- #1
basty
- 95
- 0
Homework Statement
Solve:
##x \frac{dy}{dx} - 4y = x^6 e^x.##
Solution: Dividing by ##x##, we get the standard form
##\frac{dy}{dx} - \frac{4}{x}y = x^5 e^x.##
Hence the integrating factor is
##e^{\int -\frac{4}{x}dx}= e^{-4 \int \frac{1}{x}dx} = e^{-4 \ln x} = e^{\ln x^{-4}} = x^{-4}##
Now we multiply ##\frac{dy}{dx} - \frac{4}{x}y = x^5 e^x## by ##x^{-4}## and rewrite
##x^{-4} \frac{dy}{dx} - 4x^{-5}y = x e^x## as ##\frac{d}{dx}[x^{-4}y] = x e^x##
It follows from integration by parts that the general solution defined on the interval ##(0, ∞)## is
##x^{-4}y = x e^x - e^x + c##
or
##y = x^5e^x - x^4e^x + cx^4.##
My question is, why integrate of ##x^{-4} \frac{dy}{dx} - 4x^{-5}y = x e^x## is ##y = x^5e^x - x^4e^x + cx^4##?
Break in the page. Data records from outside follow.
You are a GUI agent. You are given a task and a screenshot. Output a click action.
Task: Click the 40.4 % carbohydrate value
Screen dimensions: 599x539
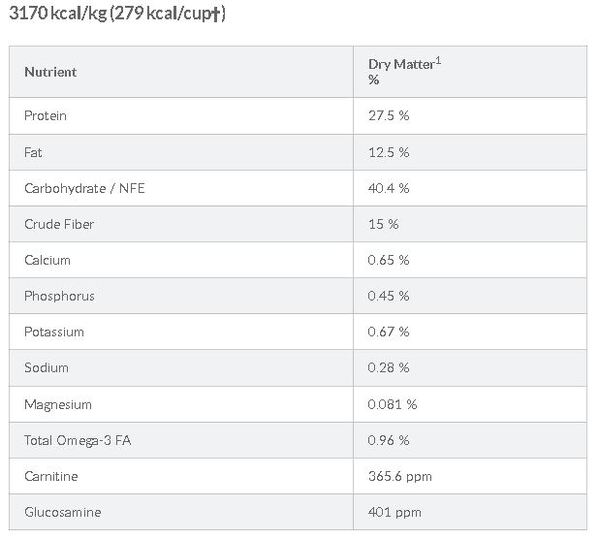coord(389,188)
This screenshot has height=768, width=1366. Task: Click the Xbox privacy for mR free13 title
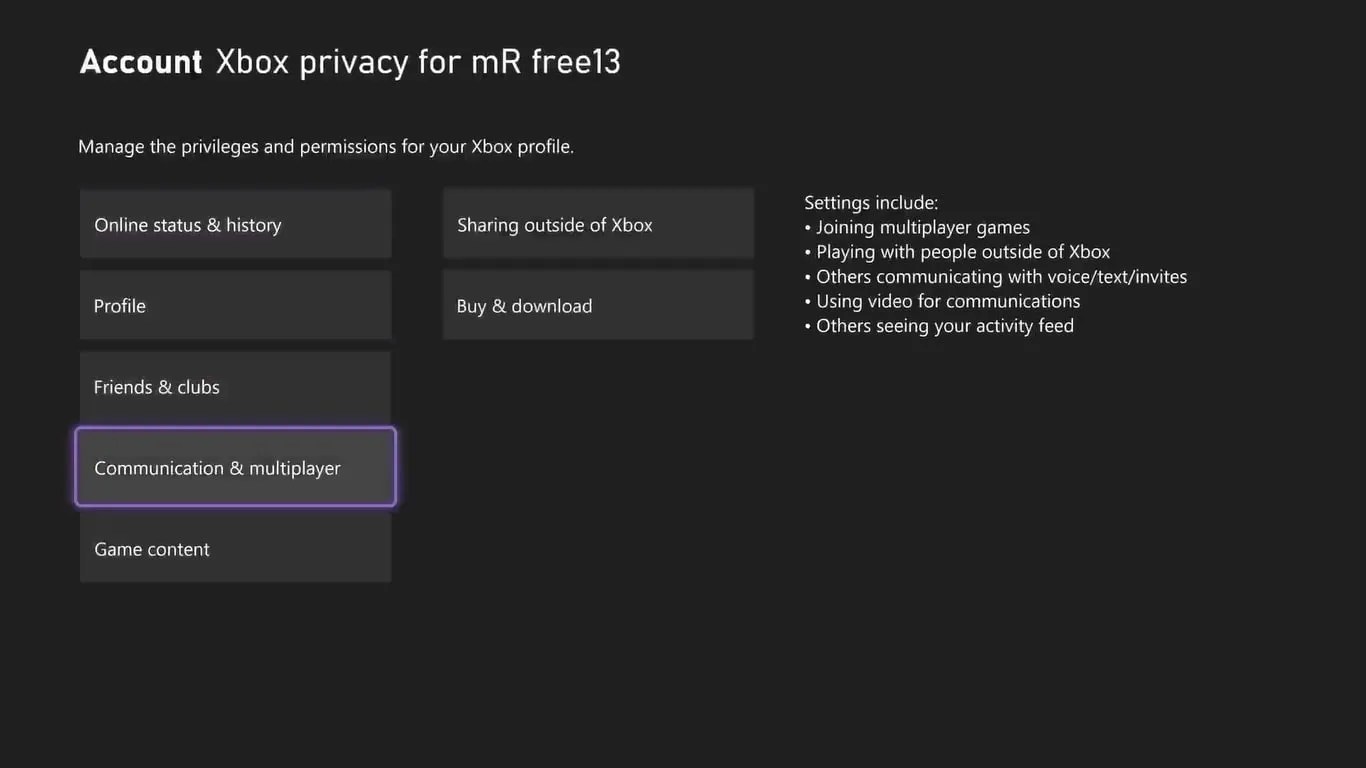point(417,61)
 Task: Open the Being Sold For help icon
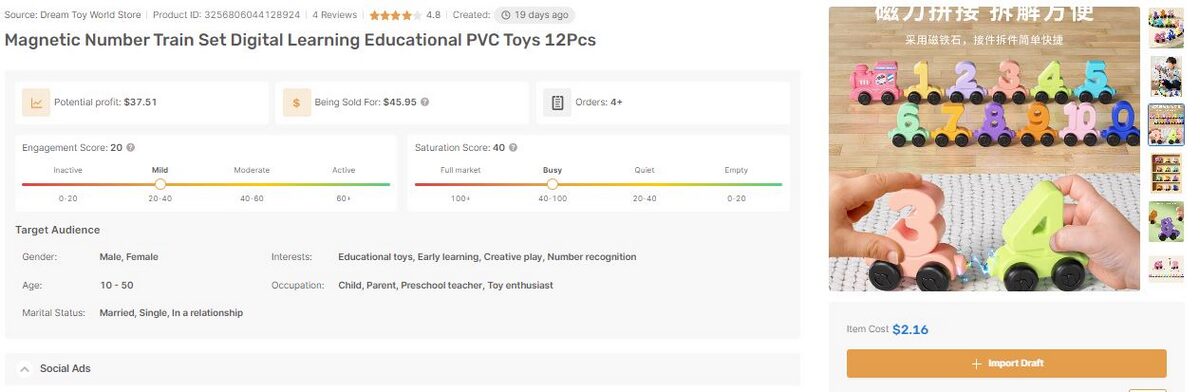point(425,102)
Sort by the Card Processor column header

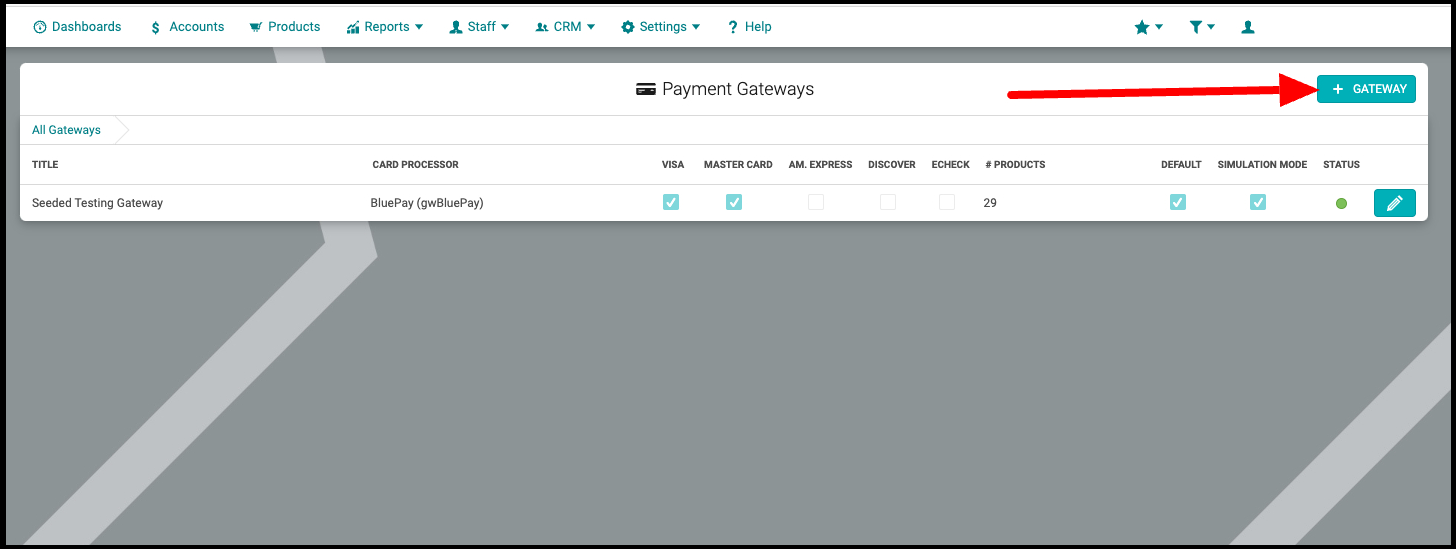coord(415,165)
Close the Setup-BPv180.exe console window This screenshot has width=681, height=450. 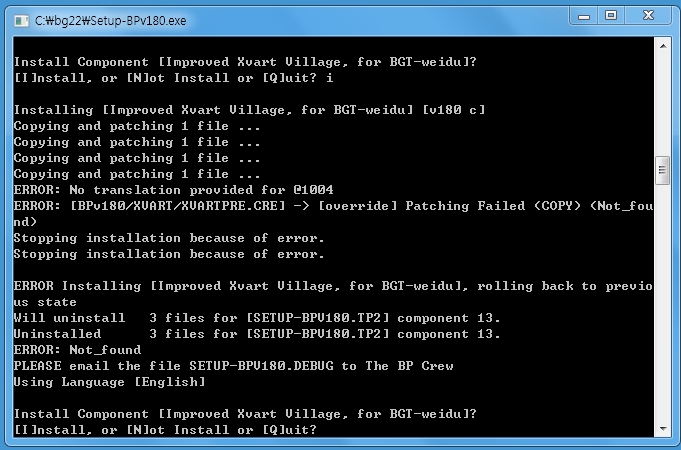(x=648, y=17)
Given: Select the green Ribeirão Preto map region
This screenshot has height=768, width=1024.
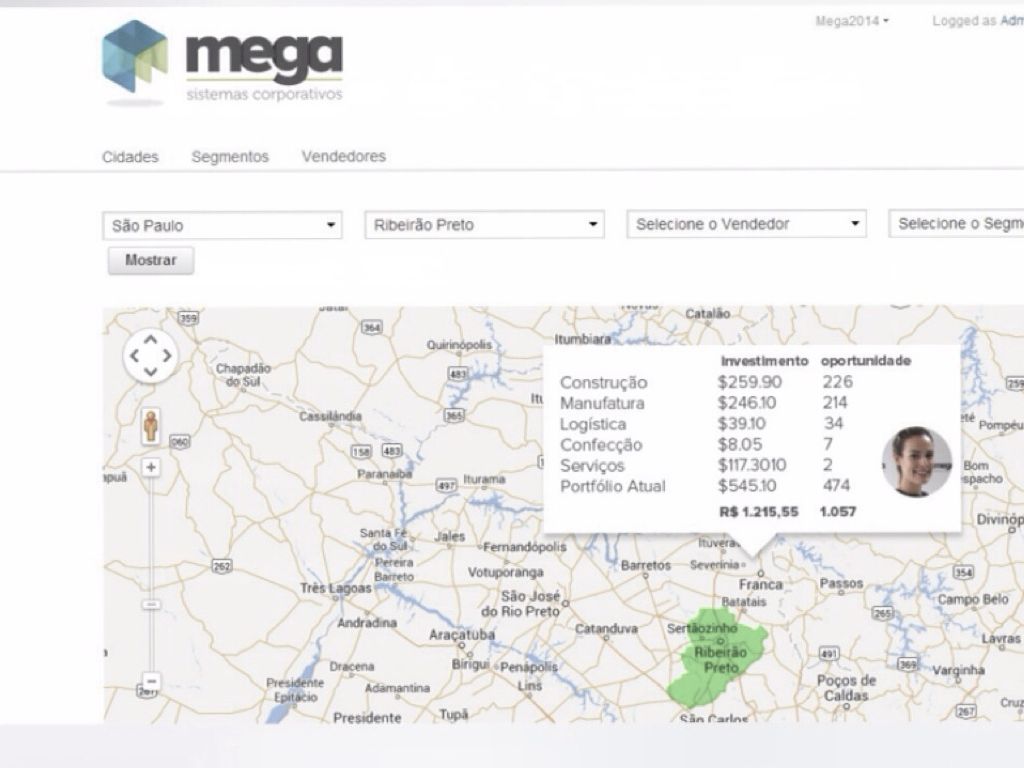Looking at the screenshot, I should coord(715,655).
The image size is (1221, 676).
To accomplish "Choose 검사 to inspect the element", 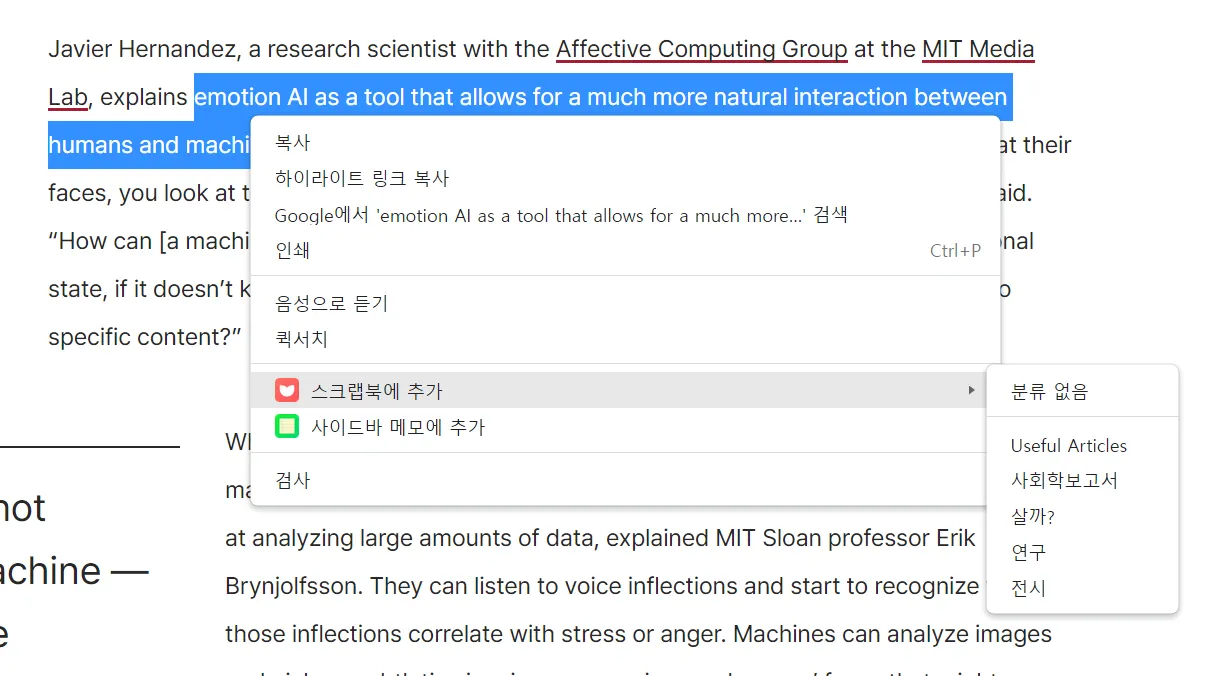I will pos(293,480).
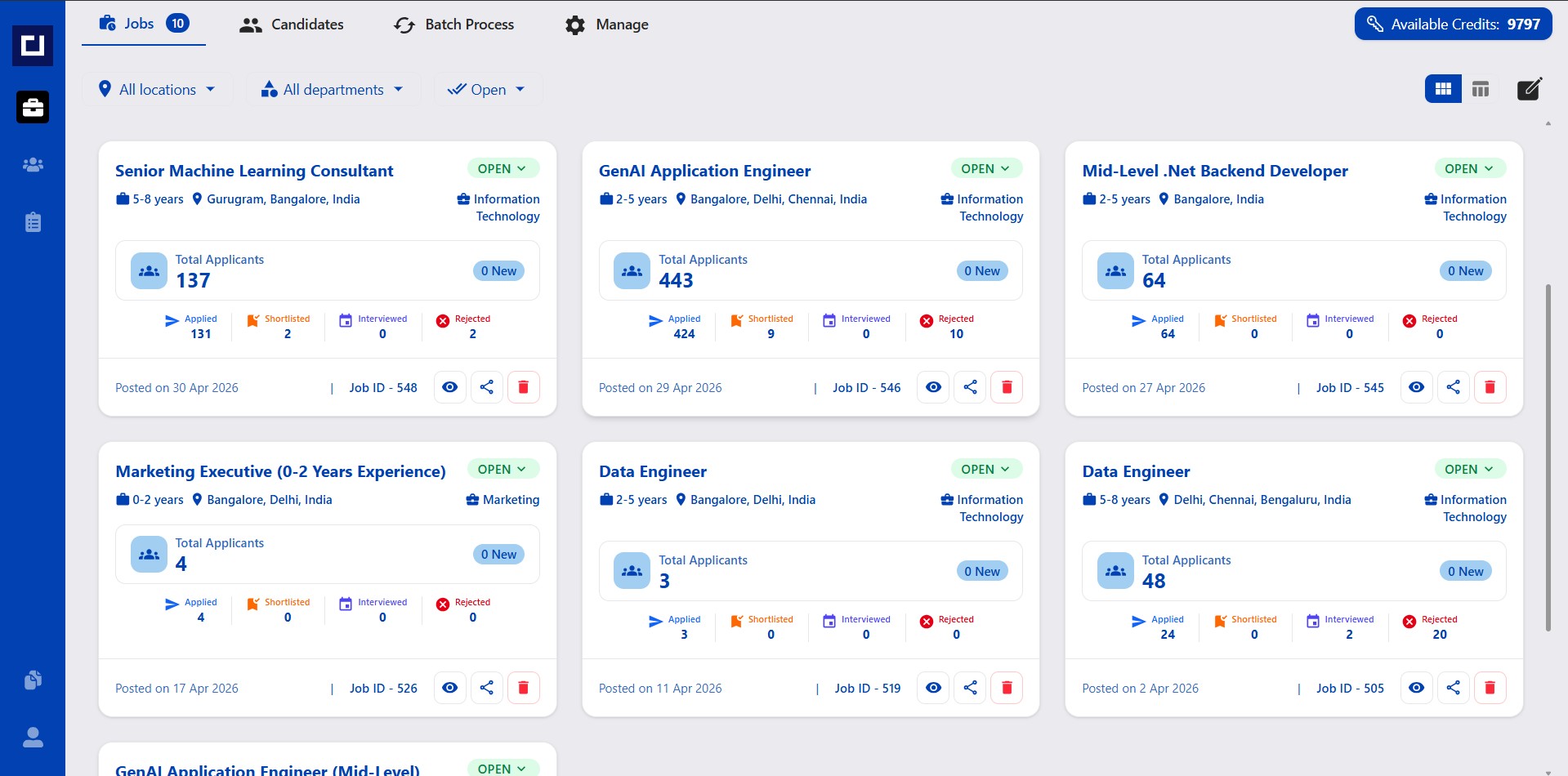Switch to grid view layout
The width and height of the screenshot is (1568, 776).
1443,88
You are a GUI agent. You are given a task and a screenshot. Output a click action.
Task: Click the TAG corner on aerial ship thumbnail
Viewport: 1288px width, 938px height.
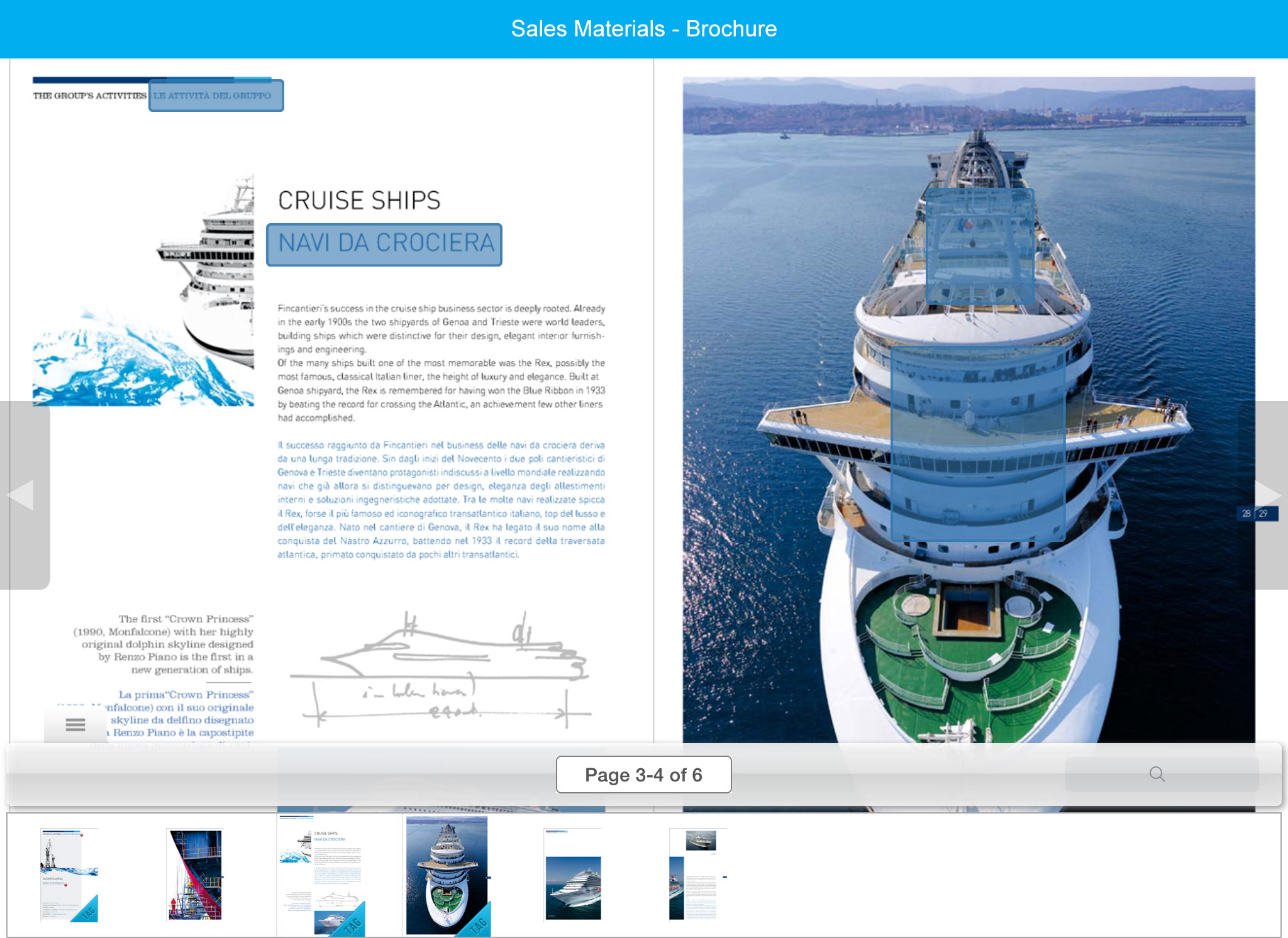click(x=478, y=923)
Compare it with mine below.
Which one is correct?
Homework Equations
The Attempt at a Solution
##x^{-4} \frac{dy}{dx} - 4x^{-5}y = x e^x##
Multiplying by ##dx## yield
##x^{-4} dy - 4x^{-5}y \ dx = x e^x dx##
Integrating both sides
##\int x^{-4} dy = x^{-4}y + c_1##
##\int - 4x^{-5}y \ dx = -4 \int x^{-5}y \ dx = -4 \frac{1}{-4}x^{-4}y + c_2 = x^{-4}y + c_2##
##\int x e^x dx = xe^x - e^x + c_3##
So
##\int x^{-4} dy - \int 4x^{-5}y \ dx = \int x e^x dx##
##x^{-4}y + c_1 + x^{-4}y - c_2 = xe^x - e^x + c_3##
##x^{-4}y + x^{-4}y = xe^x - e^x - c_1 + c_2 + c_3##
##x^{-4}y + x^{-4}y = xe^x - e^x + c_4##
##2x^{-4}y = xe^x - e^x + c_4##
##2y = \frac{xe^x - e^x + c_4}{x^{-4}}##
##2y = x^5e^x - x^4e^x + c_4x^4##
##y = \frac{x^5e^x - x^4e^x + c_4x^4}{2}##